From an economics standpoint, people in the 19th and early 20th centuries understood that a time of plenty often followed a time of scarcity – banks weren’t always stable, currency was inconsistent, and many commodities came as treasures back then. Because individuals prior to the Great Depression were producers, and not consumers, lack of stability was a given and Americans knew they could only rely on themselves to survive.
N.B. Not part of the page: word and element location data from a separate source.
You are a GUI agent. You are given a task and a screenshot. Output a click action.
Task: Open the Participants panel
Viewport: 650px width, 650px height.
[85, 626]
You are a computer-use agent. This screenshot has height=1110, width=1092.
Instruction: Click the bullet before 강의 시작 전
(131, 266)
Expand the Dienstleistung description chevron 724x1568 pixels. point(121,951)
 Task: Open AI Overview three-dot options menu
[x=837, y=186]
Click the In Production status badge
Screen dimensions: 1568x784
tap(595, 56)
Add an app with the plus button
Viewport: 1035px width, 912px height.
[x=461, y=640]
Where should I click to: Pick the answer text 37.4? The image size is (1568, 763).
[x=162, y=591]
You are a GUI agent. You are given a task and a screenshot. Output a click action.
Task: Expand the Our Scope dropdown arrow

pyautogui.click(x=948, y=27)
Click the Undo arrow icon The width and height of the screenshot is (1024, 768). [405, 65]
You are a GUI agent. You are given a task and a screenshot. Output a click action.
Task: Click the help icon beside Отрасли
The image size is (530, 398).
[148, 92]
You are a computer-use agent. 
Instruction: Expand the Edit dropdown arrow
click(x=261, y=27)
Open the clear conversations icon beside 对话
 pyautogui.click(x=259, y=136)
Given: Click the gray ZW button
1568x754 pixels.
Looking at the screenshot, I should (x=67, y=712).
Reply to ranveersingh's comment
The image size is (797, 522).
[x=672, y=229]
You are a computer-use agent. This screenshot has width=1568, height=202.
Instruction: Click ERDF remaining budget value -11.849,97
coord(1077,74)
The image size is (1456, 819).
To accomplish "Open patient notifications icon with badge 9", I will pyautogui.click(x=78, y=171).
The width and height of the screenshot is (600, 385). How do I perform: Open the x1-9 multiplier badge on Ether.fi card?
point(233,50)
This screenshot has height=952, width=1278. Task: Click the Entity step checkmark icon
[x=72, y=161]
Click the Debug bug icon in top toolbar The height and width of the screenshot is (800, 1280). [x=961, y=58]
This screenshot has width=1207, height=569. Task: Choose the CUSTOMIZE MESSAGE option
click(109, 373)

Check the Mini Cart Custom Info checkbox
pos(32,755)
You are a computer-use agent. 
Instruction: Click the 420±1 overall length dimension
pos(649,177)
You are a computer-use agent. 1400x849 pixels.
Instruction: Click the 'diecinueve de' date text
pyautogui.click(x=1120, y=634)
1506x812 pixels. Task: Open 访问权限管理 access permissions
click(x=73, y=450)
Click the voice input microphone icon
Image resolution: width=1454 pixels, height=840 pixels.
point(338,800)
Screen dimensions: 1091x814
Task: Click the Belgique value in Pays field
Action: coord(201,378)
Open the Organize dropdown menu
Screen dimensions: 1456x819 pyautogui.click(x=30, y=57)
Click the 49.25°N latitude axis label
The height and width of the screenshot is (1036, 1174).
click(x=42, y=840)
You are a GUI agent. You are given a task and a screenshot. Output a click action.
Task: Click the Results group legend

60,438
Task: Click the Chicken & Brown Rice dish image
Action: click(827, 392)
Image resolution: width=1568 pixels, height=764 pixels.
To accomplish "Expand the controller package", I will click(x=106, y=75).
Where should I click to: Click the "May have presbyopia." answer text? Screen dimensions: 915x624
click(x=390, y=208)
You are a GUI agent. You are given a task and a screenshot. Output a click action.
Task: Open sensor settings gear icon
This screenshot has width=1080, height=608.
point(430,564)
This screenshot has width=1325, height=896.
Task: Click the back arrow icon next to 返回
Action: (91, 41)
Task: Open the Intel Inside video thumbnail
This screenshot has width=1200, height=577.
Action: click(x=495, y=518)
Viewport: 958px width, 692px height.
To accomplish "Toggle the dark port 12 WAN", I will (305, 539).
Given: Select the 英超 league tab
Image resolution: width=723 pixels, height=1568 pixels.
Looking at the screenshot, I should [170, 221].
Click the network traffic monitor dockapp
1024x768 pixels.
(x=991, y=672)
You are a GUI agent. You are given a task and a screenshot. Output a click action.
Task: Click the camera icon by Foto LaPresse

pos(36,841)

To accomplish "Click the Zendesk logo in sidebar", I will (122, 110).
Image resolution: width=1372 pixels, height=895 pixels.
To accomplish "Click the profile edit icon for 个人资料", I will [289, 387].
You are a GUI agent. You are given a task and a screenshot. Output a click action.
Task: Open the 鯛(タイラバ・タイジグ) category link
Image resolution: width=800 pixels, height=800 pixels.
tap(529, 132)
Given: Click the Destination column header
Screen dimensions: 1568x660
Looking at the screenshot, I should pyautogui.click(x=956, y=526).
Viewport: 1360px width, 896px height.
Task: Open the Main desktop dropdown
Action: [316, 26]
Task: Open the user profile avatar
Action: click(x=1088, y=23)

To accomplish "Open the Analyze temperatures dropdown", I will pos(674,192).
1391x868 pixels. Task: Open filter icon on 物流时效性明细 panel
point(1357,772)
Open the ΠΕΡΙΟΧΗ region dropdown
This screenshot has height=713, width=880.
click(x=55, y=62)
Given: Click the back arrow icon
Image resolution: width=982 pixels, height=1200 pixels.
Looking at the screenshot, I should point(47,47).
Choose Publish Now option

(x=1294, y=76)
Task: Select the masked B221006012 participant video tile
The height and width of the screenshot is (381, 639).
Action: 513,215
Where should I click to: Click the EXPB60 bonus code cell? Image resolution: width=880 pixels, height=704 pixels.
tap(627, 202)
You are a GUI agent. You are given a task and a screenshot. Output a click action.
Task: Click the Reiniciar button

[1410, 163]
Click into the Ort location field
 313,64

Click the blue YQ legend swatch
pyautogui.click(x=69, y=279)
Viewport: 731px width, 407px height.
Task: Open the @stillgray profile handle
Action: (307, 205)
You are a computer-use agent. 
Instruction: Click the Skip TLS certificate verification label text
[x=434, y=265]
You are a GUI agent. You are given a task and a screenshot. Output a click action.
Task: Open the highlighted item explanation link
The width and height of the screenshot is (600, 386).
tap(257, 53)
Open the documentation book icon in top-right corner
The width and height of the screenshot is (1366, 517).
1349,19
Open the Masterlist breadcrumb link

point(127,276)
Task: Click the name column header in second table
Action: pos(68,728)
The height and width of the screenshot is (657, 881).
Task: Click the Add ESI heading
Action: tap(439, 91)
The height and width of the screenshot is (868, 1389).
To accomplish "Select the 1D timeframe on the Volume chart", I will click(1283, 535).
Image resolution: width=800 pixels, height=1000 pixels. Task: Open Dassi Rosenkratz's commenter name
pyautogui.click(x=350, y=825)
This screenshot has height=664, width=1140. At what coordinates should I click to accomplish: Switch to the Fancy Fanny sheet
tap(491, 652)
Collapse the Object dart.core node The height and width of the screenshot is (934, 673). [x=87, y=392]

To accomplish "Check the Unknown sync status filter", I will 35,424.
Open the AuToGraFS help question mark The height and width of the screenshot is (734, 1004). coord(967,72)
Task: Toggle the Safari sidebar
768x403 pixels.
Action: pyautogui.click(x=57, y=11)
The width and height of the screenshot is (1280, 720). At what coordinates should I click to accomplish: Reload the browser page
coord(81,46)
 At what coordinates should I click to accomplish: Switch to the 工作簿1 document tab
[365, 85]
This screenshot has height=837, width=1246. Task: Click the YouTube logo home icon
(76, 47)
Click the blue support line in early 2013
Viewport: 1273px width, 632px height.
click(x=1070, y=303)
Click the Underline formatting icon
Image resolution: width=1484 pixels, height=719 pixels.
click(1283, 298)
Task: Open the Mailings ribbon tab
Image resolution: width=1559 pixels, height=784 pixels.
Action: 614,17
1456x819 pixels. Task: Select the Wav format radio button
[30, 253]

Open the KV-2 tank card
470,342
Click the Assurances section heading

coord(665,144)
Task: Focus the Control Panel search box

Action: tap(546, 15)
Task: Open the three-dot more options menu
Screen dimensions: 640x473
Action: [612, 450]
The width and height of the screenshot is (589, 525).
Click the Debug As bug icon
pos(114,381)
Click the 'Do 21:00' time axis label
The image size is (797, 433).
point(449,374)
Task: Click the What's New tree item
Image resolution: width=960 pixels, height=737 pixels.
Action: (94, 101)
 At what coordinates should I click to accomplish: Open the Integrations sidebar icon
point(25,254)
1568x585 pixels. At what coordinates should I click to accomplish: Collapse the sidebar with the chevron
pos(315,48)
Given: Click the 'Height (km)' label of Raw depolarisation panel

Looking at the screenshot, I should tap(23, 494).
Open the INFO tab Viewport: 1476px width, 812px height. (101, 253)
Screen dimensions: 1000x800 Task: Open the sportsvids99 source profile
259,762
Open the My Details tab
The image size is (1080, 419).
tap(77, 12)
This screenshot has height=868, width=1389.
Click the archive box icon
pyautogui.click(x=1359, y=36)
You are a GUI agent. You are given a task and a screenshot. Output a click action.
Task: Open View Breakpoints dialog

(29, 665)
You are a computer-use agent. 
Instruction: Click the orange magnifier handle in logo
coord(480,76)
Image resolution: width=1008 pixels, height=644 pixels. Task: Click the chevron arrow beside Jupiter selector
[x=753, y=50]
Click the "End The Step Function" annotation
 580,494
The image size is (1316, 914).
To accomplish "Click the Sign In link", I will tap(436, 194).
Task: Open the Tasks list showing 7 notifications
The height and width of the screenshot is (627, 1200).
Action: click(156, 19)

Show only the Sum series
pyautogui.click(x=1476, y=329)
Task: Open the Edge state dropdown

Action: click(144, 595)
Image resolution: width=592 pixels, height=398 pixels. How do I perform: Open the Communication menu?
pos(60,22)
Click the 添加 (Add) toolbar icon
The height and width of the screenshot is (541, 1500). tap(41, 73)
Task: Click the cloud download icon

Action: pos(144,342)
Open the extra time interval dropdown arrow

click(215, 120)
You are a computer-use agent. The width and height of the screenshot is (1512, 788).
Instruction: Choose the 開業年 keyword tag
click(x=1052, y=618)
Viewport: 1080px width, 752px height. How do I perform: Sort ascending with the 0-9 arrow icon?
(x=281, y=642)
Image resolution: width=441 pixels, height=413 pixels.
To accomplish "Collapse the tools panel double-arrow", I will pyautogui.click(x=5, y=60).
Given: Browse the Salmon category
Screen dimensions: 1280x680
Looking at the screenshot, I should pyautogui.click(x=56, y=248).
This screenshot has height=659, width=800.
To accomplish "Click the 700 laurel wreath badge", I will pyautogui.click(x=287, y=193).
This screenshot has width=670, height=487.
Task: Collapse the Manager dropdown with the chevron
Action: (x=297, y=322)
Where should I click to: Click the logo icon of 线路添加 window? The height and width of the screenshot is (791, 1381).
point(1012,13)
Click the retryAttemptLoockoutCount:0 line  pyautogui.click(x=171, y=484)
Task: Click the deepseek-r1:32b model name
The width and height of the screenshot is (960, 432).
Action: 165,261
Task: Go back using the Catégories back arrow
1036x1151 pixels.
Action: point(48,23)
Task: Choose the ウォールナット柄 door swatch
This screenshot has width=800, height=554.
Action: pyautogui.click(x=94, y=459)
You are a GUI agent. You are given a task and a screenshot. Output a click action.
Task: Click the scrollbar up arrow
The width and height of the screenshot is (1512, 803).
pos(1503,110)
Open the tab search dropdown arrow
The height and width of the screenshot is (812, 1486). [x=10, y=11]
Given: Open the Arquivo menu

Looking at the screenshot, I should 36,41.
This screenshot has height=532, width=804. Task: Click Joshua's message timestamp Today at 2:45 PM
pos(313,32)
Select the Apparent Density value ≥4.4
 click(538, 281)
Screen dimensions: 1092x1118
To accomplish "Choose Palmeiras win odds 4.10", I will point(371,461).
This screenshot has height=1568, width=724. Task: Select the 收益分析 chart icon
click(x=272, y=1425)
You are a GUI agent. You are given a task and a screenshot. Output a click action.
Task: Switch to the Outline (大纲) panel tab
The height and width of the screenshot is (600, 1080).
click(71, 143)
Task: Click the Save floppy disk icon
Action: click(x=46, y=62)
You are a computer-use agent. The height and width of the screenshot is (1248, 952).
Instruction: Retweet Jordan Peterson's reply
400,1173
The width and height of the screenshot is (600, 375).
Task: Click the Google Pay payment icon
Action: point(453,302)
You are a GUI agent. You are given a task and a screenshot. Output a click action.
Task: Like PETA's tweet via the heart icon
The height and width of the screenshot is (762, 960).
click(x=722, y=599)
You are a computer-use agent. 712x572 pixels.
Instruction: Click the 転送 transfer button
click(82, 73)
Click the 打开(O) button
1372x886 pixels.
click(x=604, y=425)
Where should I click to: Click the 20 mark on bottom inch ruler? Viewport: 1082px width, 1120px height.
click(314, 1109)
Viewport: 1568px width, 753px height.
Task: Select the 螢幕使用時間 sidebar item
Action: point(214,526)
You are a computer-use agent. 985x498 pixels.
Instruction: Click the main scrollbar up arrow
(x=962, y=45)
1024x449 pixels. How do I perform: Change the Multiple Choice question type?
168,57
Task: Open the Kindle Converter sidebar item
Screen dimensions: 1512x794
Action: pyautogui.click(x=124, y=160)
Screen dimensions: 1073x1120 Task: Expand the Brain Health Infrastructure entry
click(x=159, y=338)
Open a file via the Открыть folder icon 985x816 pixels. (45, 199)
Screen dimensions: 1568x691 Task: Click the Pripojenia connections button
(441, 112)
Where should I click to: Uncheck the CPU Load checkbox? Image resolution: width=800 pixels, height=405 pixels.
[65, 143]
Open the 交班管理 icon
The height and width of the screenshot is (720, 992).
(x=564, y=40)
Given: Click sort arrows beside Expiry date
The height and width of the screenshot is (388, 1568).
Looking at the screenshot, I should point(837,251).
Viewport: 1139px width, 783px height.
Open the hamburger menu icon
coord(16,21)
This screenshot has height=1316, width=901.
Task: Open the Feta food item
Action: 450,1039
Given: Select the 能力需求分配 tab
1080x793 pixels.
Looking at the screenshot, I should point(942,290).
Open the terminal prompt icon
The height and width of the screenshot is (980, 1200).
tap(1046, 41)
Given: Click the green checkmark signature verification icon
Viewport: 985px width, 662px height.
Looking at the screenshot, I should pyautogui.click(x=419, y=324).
Fast forward to today, and the only difference between us and people of the past is the denial of our unstable economy. Though we are told by Wall Street or the government that our economy is under control and on the mend, in reality it’s more insecure right now than it’s been in history. Our economy is failing, what are you doing about it?
Symptoms Don’t Lie
Taken from his piece Symptoms Don’t Lie, financial analyst Peter Schiff points out that our economic data reports low inflation and modest growth, but the economy shows contradicting symptoms of low growth, rising prices, and diminishing purchasing power.
Tyson Foods announced last week that though their top of the line products grew in revenue by 2%, their operating margins diminished by 50%, making for a 43% decrease in profit. Based on Tyson’s report, government analysts would say they’re a prime example of low inflation and steady growth. But in the same breath, Tyson announced that conscious consumers are not buying higher priced packaged products and moving to fresh meat cuts.
This buying shift shows how consumers are sacrificing the convenience of prepared foods for cost. According to Schiff, this behavior is symptomatic of diminished purchasing power – also known as getting poorer.
In 2002 Americans spent 17% of their income on food and energy, in 2013 we spent 21%. Spending more on necessities is another indication of getting poorer, as the poorest countries in the world devote the majority of their income to surviving.
Don’t React, Respond
There is no doubt about it, trouble has been brewing in paradise for a long time. If 2008 didn’t teach us a lesson (which it didn’t), we’ll have to keep learning from more economic busts. We can react, like we did in 2008 with quantitative easing, or each of us can start taking control of our money, our savings, and our financial freedom.